If a search result is from a data leak, an additional Leak Context View Switch will appear below the Metadata View Switch. Leak Context is information from the DarkOwl analyst team that gives additional enrichment regarding the leak, and may include relevant dates, content information, and target information.
Some of the actions you can take include:
- Click Search for Filetree to locate and review the leak’s filetree document(s) (if filetree is available). The filetree will provide a list of all of the files that were available in the leak, including files that were not indexed by DarkOwl Vision. This can help you review for non-text content that might be relevant to your investigation.
- Click Download Context to download the leak context (.txt) to include in reports or briefings. This option is available in active client accounts.
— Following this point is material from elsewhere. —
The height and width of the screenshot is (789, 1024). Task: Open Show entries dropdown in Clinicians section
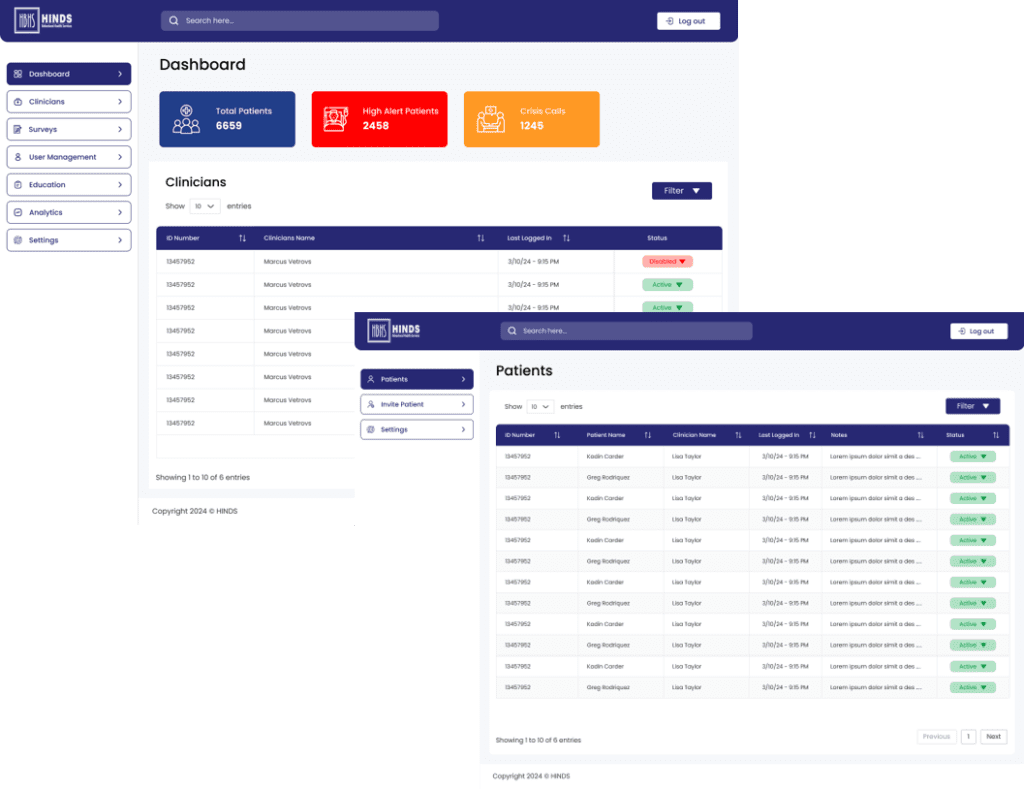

- Click on the Vision Document ID link to open the Vision document to see the original post in a new search tab. This can help investigate the source of the leak further.
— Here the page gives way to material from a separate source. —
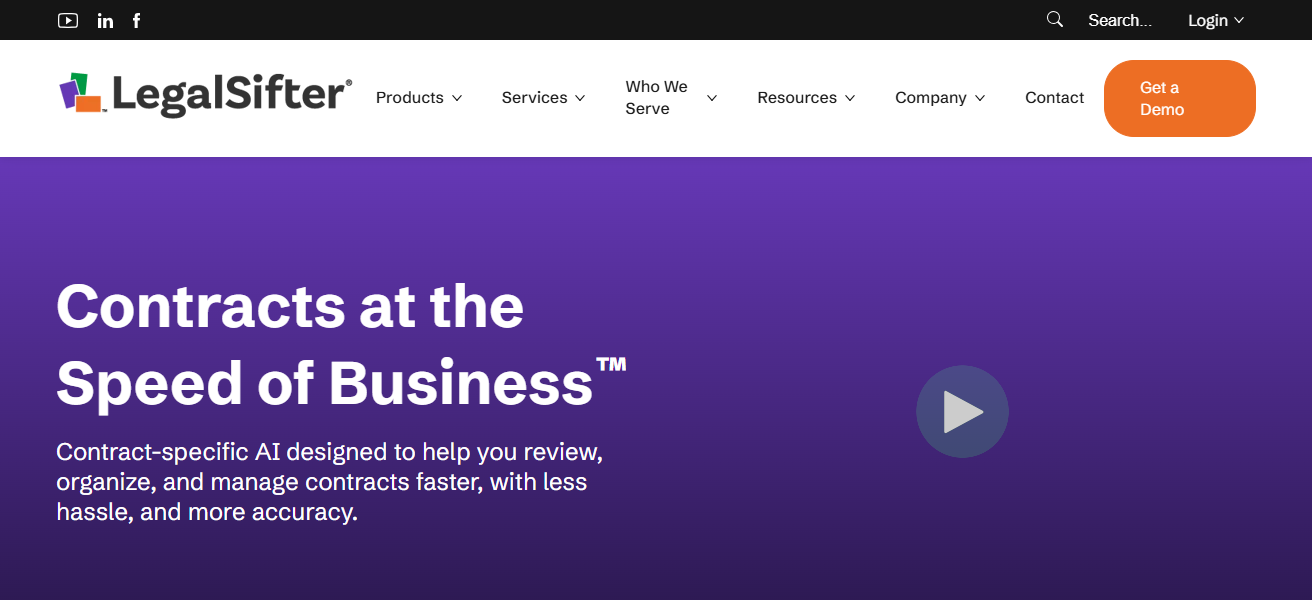This screenshot has width=1312, height=600.
Task: Click the LegalSifter logo
Action: [205, 94]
The following table provides a description of fields that may appear in Leak Context. Note: not all fields may be available or known for all leaks. Additional fields may be added in the future.
|
Name |
Name of the leak. |
|
Description |
A short description about the nature of the leak. |
|
Date Available |
Date the data was made available on the darknet or internet, if known. |
|
Date Breached |
Date of the leak incident or ransomware attack, if known. |
|
Content Categories |
High-level categories or types of content contained in this data leak. Content Category examples include: combolist, credentials, documents, messages, PII, stealerlogs, etc. |
|
Content Specifics |
More granular information about the compromised data in this leak. Content Specifics examples include: dates of birth, email addresses, financial documents, internal documents, ip addresses, legal documents, plaintext passwords, phone numbers, physical addresses, profile information, usernames, etc. |
|
Password Format |
Format of passwords found in the leak, if applicable, such as: plaintext, hashed, none, both. |
|
Password Hash Formats |
If the leak contains hashed passwords, this field will display what hashing algorithm is used, if known. Examples: MD5, SHA1, etc. |
|
Associations |
Any entity (site, organization, country, year, etc) that is associated with the data leak. Values in this field are searchable with the leak: operator. |
|
Actors |
Username(s) of the original poster or actor responsible or otherwise involved in leaking the data. Values in this field are searchable with the leak: operator. |
|
Attack Types |
The type of attack that resulted in the data leak. |
|
Targets |
The target organization or company where the data originated, if known. This is generally the name of the organization(s) attacked. If known, this field will optionally return Target Name, Target Domain, Target Description, and/or Target Country. |
|
Countries |
Country associated with the leak; for leaks related to a country without an organization Target. |
|
Hosts |
Site name(s) on which the original data was hosted. Values in this field are searchable with the leak: operator. |
|
Download Locations |
The URL where the leak was downloaded. |
|
Original Post URL |
The URL of the post in which the leak was initially shared. |
|
Original Telegram Channel |
The Telegram Channel ID in which the leak was initial shared. |
|
Post Location Type |
A classification of the location on which the leak was initially shared. Examples include: forum, leak site, marketplace, messaging platform, telegram, torrent, etc. |
|
Post Vision ID |
The document ID of the original post in the DarkOwl Vision index, if known. |
|
Associated URLs |
Any additional URLs that may be associated with this leak. |
|
Leak Classifications |
A classification of the nature of the leak. Examples include: Combolist, Cyberwar, Politically Motivated, Ransomware, Stealerlogs, etc. |
|
Leak Size Records |
The total number of records contained in the leak. |
|
Leak Size Actual |
The actual size of the leak, once downloaded. |
|
Leak Size Advertised |
The advertised size of the leak, from the original post. |
|
Completeness |
In some cases, partial or sample data is leaked by an actor. This field will display Partial if it is known that the leak dataset is not complete. |
|
For Sale? |
In some cases, leak data is offered for sale prior to being released on the darknet by an actor. If known, this field indicates whether the leak content was ever offered for sale. Note: DarkOwl adheres to a strict collections policy guided by CCIPS best practices and we do not purchase leak data or facilitate criminal activity. |
|
Filetree |
The name of the filetree document in DarkOwl Vision. Values in this field are searchable with the leak: operator. |
|
Public Reporting |
Any URLs, dates, or notes related to public reporting about this leak. |
|
Media Reporting |
Any URLs, dates, or notes related to media reporting about this leak. |